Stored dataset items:
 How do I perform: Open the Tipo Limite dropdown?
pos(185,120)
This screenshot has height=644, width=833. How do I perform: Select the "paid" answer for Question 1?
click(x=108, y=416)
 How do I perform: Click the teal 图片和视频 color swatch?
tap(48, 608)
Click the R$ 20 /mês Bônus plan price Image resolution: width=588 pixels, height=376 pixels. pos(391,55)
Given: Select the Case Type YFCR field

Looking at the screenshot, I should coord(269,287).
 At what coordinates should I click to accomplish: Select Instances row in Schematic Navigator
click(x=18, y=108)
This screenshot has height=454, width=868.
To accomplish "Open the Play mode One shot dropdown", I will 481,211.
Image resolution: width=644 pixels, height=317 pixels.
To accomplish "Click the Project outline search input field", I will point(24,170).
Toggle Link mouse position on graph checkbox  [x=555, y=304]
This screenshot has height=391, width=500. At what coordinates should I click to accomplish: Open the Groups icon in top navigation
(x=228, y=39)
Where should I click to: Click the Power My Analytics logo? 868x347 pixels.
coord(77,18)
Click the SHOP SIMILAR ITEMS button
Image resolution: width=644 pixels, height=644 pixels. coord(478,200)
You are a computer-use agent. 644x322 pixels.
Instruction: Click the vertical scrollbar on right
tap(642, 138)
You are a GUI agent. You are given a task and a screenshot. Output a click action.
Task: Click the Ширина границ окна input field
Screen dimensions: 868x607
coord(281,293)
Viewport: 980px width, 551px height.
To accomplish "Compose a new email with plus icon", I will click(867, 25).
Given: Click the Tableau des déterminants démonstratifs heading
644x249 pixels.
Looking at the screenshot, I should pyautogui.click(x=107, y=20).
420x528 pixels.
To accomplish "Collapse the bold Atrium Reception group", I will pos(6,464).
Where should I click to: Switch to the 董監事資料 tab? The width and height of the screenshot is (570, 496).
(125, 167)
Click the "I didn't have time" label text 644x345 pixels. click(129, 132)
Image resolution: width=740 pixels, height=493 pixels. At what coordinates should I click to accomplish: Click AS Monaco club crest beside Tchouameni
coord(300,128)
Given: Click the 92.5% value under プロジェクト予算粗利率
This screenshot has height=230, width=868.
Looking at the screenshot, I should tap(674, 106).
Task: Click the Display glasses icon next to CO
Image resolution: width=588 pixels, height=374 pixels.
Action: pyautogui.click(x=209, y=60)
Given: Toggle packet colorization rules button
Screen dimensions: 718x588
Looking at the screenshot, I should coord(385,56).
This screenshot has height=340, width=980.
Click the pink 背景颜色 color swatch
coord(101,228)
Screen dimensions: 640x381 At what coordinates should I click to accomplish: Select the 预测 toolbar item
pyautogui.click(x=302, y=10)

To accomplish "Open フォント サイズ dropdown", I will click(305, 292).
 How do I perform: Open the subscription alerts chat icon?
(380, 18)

WHAT YOU NEED TO DO:
Line count for the word "input": tally the lines of the records above that hold it and give only that figure.

THE ANSWER:
2